I'm tired of never being 1st choice or never feeling like #1.

My life is in shambles.

This job...this job...this job!!

They hate to see Black people on the come up. To see a Black woman is like -barf-

I'm so tired. I'm so stressed. I'm frustrated.

I just don't know.

I'm trying to tell myself to be strong. Have a positive attitude. Forget the tsunami of shit flowing my way, but my arms are tired of swimming.

Something's got to give.

Saturday, June 7, 2008

Sick and Tired

Sick and Tired

I'm searching for something.

I'm frustrated and lonely.

I'm tired.

I'm a horny toad...but that's just because my hormones are having a field day.

I want to feel something. A close connection with a male.

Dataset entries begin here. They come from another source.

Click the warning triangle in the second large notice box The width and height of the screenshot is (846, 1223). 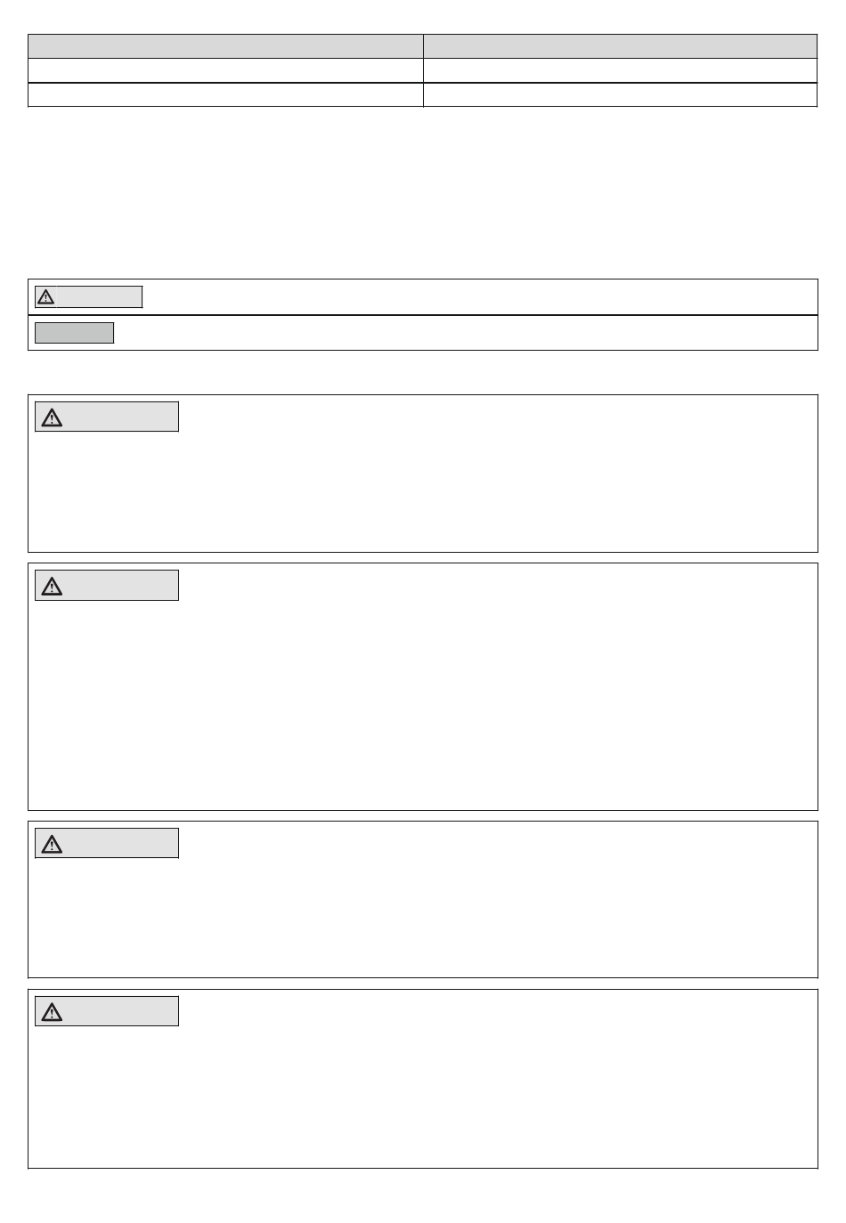click(x=53, y=586)
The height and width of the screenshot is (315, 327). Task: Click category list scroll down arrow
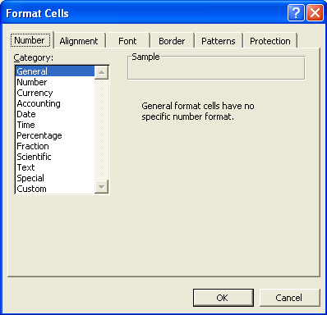click(101, 187)
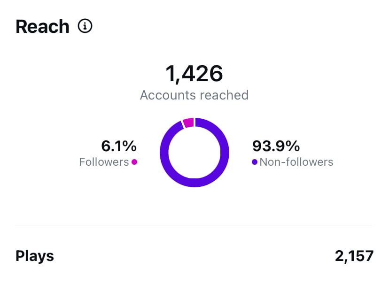Click the Reach section heading
The height and width of the screenshot is (284, 389).
pos(42,26)
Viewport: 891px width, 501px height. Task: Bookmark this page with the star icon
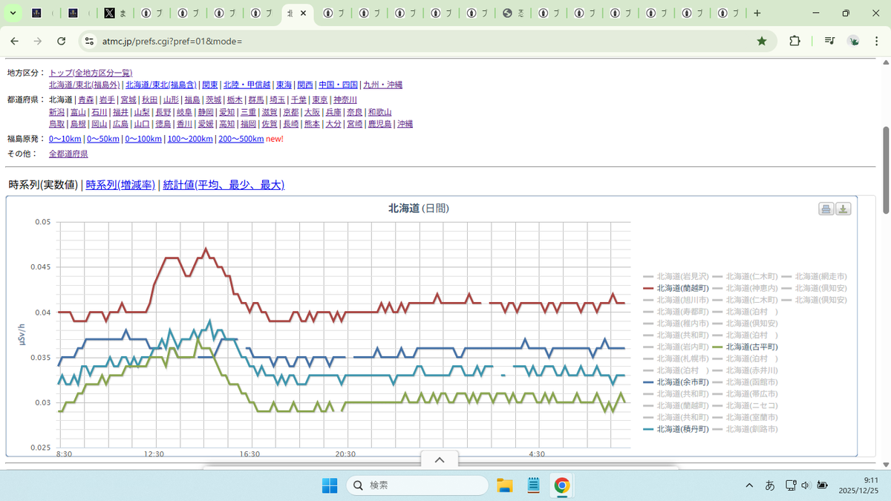pyautogui.click(x=762, y=41)
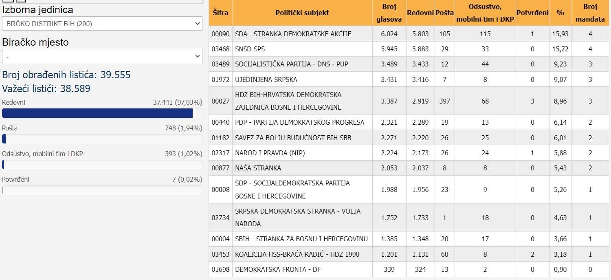
Task: Click the Potvrđeni column header
Action: pyautogui.click(x=532, y=13)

I flirt with a man everyday at work. He's attractive and funny and he rubs my back. He keeps me light.

I glow with the attention he gives me.
Gi and I had cocktails after work and talked about affection. I crave it. It races through my veins like a drug. Blair and Afro would spoon me at night and I would feel small and protected. I remember one night Blair turned with his back to me and I pulled my body close to his and lay my face on the smooth cool skin. I buried my nose and breathed him in. I will never forget that.

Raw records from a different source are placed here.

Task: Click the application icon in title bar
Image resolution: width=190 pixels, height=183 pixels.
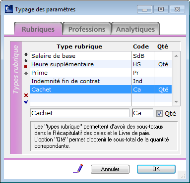Action: point(9,9)
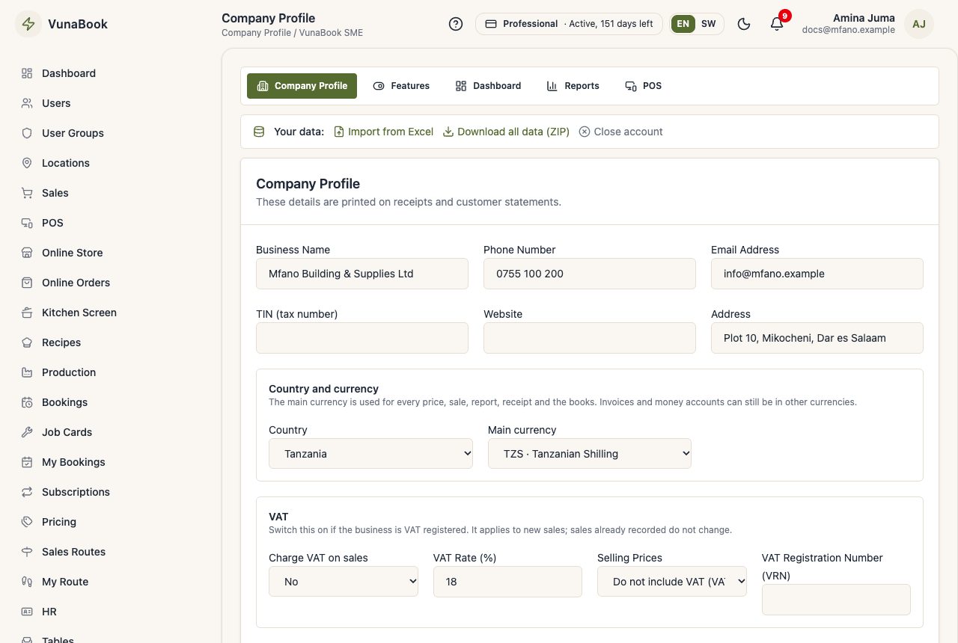Click the Kitchen Screen sidebar icon
This screenshot has width=958, height=643.
click(27, 313)
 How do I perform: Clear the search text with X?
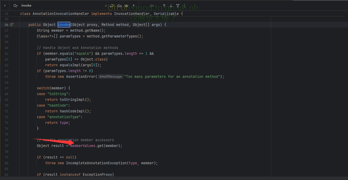106,6
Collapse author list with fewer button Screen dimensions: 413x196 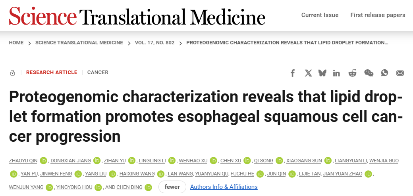click(x=172, y=187)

Maybe I kept trying to get back to that moment.

*sigh*

I'm tired of being alone.

I'm tired of being strong.

I want to be weak and vulnerable and crumple up into a ball and just be me.

I think that is who my soulmate would be. Someone who will allow me to cry. And I mean that ugly cry where my face is beet red and the snot is falling and my eyes look like little slits.

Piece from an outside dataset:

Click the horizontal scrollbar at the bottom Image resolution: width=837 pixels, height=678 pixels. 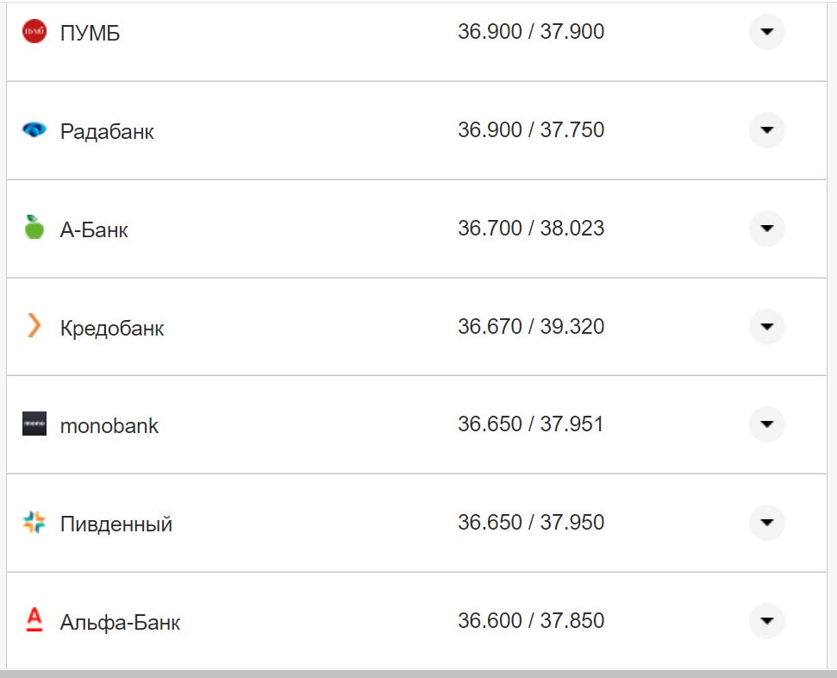pos(418,673)
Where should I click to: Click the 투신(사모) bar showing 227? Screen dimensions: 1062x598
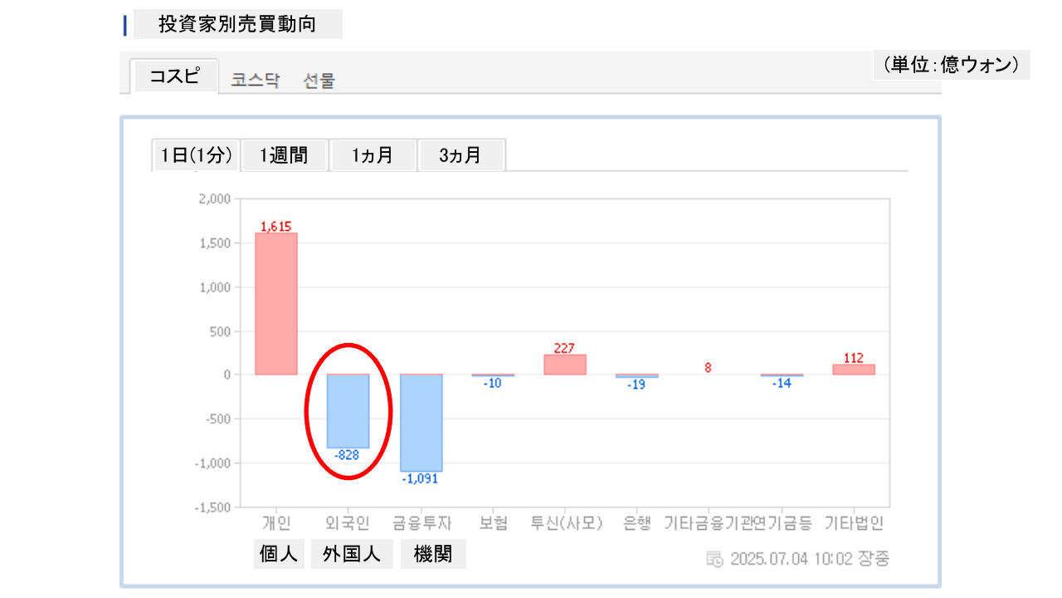pos(564,365)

I'm tired of guarding myself. I want to be treated like something delicate and special.

*cue Najee, Will Downing and Zhane*

Work this week was a nightmare. Our system crashed and since my Blackberry is incapable of mobile blogging...here we are.

I think I'm sick of having everything on my shoulders all the time.

I'm sick of not being able to count on anyone half of the time.

I'm sick of bum bitch ass females looking me up and down all the time. I'm tired of no self-esteem having big girls. Yes, I'm cute and big and I wear shit that's short or tight, low in the front and back or a combination of all four. And yes. I'm flyy like shit.

I'm sick of bum bitch ass dudes always in my face. You don't want anything but to bone so trot on and leave me alone.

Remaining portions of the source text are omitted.